DSA Public Position Statement:
FTC PROPOSAL PRESENTS CHALLENGE TO DIRECT SELLING
Constructive Comments Sought
Upon the premature publication of his obituary, Mark Twain once famously remarked that the reports of his death had been greatly exaggerated. By now, you may have heard various reports that suggest direct selling will shortly meet with an untimely end. Rest assured, though, that as in Twain's case, the reports of this imminent demise, come July, are premature. To be sure, direct sellers are severely threatened, perhaps more so than at any time in the professional lives of most executives of direct selling companies, but as an industry, we are poised to act, and prevail.
So what is it that can so swiftly and directly impact our business model? The culprit is an ill advised proposed rule from the United States Federal Trade Commission (FTC) designed to eliminate business opportunity frauds like work at home frauds (e.g. envelope stuffing) and "pyramid marketing schemes." The proposal would, if it becomes effective, have dire consequences for direct sellers. More precisely, it would:
Regulate direct selling like a "mini-franchise"

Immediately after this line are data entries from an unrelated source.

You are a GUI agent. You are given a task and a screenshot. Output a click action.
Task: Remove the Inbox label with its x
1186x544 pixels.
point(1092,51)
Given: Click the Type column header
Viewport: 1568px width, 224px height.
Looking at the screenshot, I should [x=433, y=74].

Require direct sellers to provide recruits with a set of "disclosure statements" before they sign up
Impose a seven-day waiting period before any recruit could be signed up or pay any money toward their direct selling activity
Mandate that the names and phone numbers of at least 10 other direct sellers in the same area be given to the recruit as "references"

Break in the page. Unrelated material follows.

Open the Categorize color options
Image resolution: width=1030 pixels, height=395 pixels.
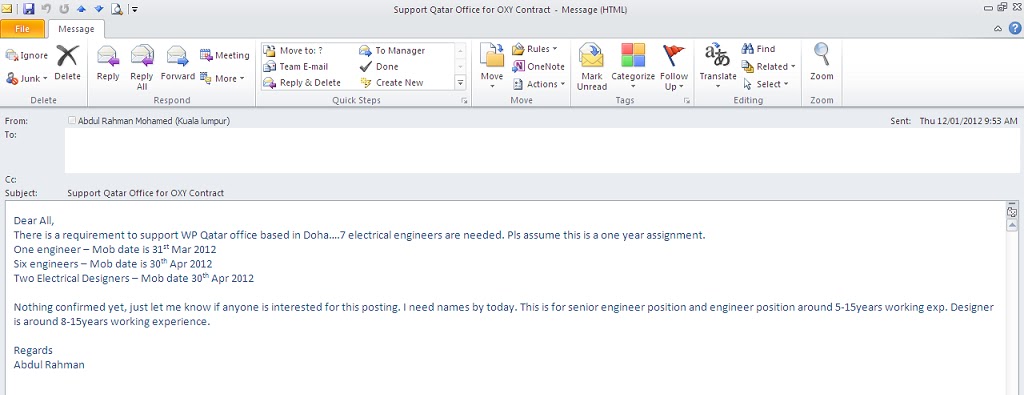[x=633, y=66]
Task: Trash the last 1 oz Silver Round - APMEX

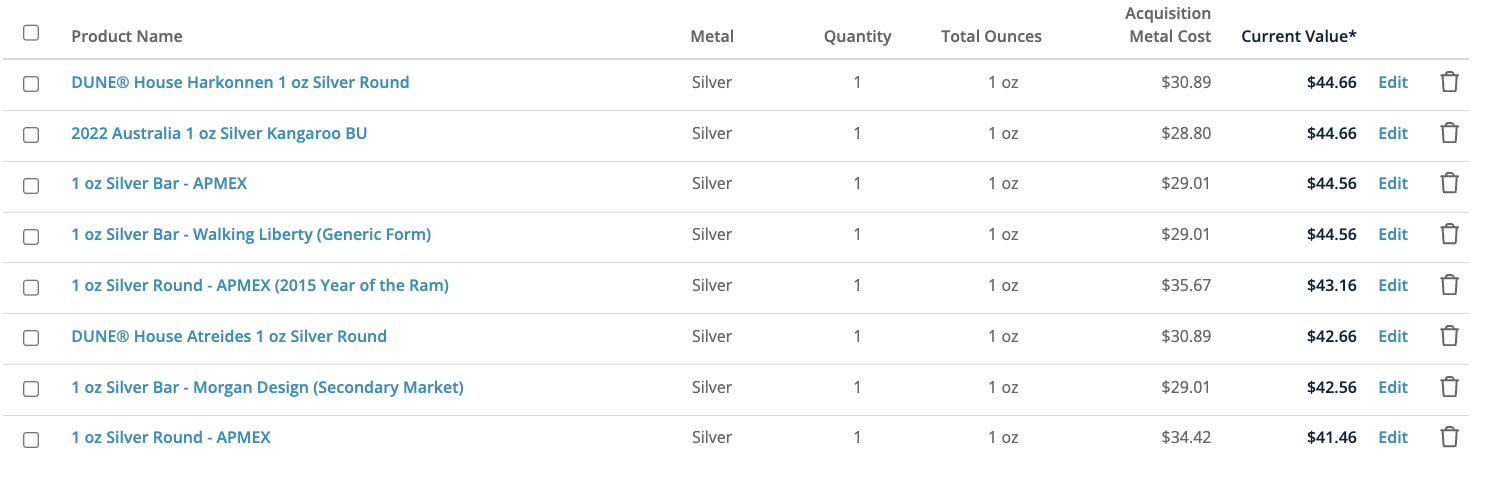Action: coord(1449,437)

Broadly define an "earnings claim" to include a photo of an expensive car, and require disclosure of certain earnings information as a result
The rule and accompanying comments are more than 100 pages long, so you can imagine that there is a lot more to be concerned about than can be reflected in this column. Suffice it to say that the FTC has been ham-handed in its proposal, and does not seem to understand, or care, about the effect their new regulation might have on direct selling and individual direct sellers. In fact, it appears clear that the FTC intended to cover direct sellers in their rule, and have significantly underestimated the dramatic consequences for legitimate businesses.

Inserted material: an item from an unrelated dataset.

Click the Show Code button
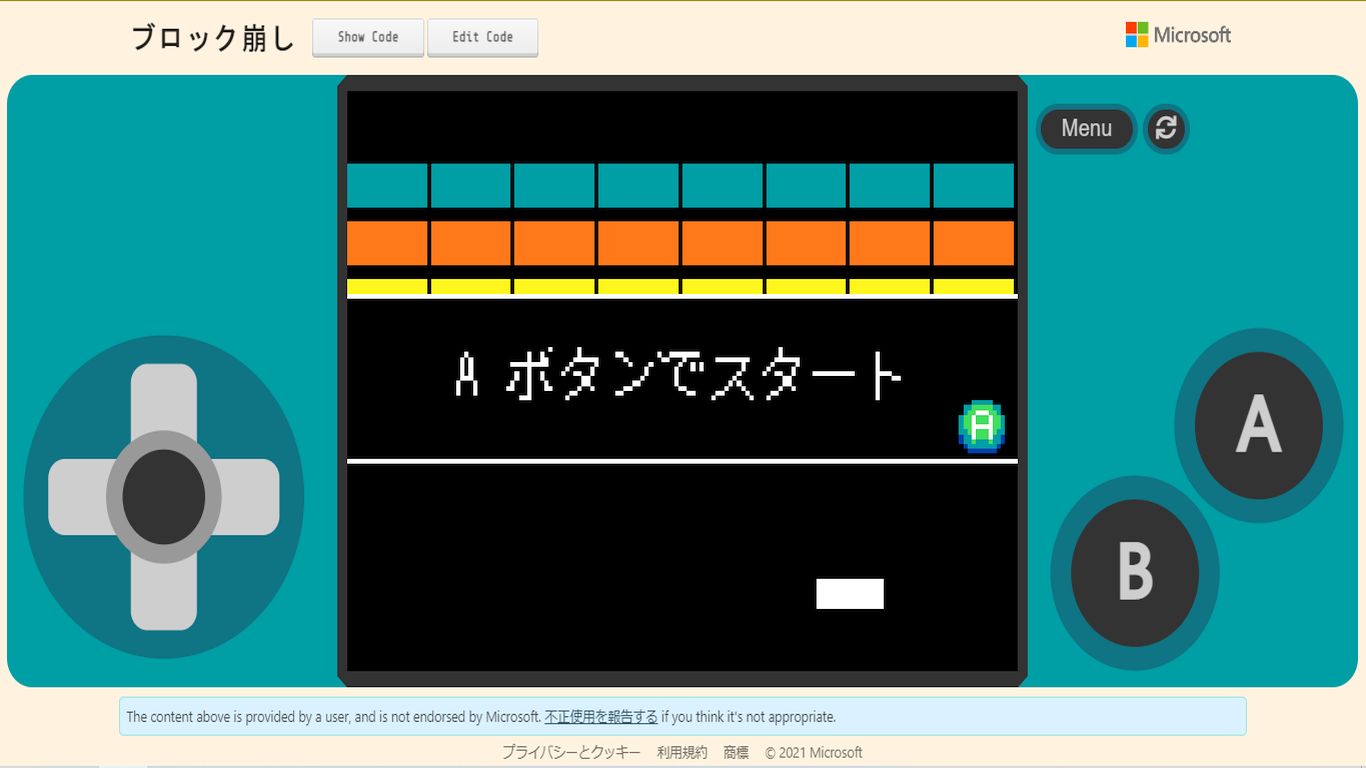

So why isn't the sky falling, Chicken Little? Here's the good news. The Direct Selling Association (DSA) has mobilized every resource at its disposal to respond to the proposal, and while the rule could become effective as early as next fall, all indications are that the rulemaking process will take two to three more years before anything is finalized (this is the federal government, after all!) Some history may help put the matter into context. The FTC has had some form of this rule since the late 70s. Direct sellers were usually not covered because the cost of getting involved in direct selling was minimal (less than the $500 threshold of the old rule.) The FTC has been revising the rule ever since, and DSA and direct sellers have been commenting all along the way. In the 1990s, the FTC began a process to create different rules for large investment franchises and smaller business opportunities. DSA and its members submitted significant written comment and participated in in-person workshops. The finalization of the stand-alone Franchise Rule took many years.
No matter, DSA and its members are taking the immediate threat seriously and going forward as if a rule could come out at any time. Clearly, despite years of discussion and comment, there is much work yet to be done. Here's our plan:
Communicate to all interested industry parties (i.e. DSA member companies, other direct selling organizations, industry publications like DSN) about the threat
Inform other non-direct selling businesses and business organizations about the potential threat to their businesses
Ensure that all affected businesses (including all DSA members) submit comment to the FTC by the deadline (The current deadline in June 16, but we've asked for an extension of time to file comments given the severity of the proposal)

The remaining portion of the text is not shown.